=== GIVEN RECORDS ===

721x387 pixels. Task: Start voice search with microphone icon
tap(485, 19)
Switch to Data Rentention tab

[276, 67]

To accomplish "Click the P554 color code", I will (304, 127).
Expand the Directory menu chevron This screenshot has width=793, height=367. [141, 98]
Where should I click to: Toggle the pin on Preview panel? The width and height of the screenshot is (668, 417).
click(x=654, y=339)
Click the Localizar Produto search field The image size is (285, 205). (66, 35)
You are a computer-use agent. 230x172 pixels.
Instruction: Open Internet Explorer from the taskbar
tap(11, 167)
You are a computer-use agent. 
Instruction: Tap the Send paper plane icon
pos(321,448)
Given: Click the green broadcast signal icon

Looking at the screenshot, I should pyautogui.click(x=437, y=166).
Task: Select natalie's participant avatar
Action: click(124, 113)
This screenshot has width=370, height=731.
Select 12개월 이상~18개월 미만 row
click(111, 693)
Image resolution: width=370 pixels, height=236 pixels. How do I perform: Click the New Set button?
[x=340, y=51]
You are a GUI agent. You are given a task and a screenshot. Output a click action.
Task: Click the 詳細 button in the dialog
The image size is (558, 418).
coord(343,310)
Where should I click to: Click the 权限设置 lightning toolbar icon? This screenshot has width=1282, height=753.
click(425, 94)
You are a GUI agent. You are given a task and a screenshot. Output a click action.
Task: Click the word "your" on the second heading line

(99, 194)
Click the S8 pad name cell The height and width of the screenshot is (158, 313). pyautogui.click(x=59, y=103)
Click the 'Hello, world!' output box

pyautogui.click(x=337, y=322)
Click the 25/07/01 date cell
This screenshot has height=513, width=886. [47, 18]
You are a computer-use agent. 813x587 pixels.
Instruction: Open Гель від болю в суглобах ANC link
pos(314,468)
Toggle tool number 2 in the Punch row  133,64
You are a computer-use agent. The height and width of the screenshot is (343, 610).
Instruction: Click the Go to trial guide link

===

■ **EXERCISE PROMPT**: Reproduce the records above word for word, from their first line through the line containing "click(425, 94)", both ends included.

■ **RESULT OF THE EXERCISE**:
721x387 pixels. Task: Start voice search with microphone icon
tap(485, 19)
Switch to Data Rentention tab

[276, 67]

To accomplish "Click the P554 color code", I will (304, 127).
Expand the Directory menu chevron This screenshot has width=793, height=367. [141, 98]
Where should I click to: Toggle the pin on Preview panel? The width and height of the screenshot is (668, 417).
click(x=654, y=339)
Click the Localizar Produto search field The image size is (285, 205). (66, 35)
You are a computer-use agent. 230x172 pixels.
Instruction: Open Internet Explorer from the taskbar
tap(11, 167)
You are a computer-use agent. 
Instruction: Tap the Send paper plane icon
pos(321,448)
Given: Click the green broadcast signal icon

Looking at the screenshot, I should pyautogui.click(x=437, y=166).
Task: Select natalie's participant avatar
Action: click(124, 113)
This screenshot has width=370, height=731.
Select 12개월 이상~18개월 미만 row
click(111, 693)
Image resolution: width=370 pixels, height=236 pixels. How do I perform: Click the New Set button?
[x=340, y=51]
You are a GUI agent. You are given a task and a screenshot. Output a click action.
Task: Click the 詳細 button in the dialog
The image size is (558, 418).
coord(343,310)
Where should I click to: Click the 权限设置 lightning toolbar icon? This screenshot has width=1282, height=753.
click(425, 94)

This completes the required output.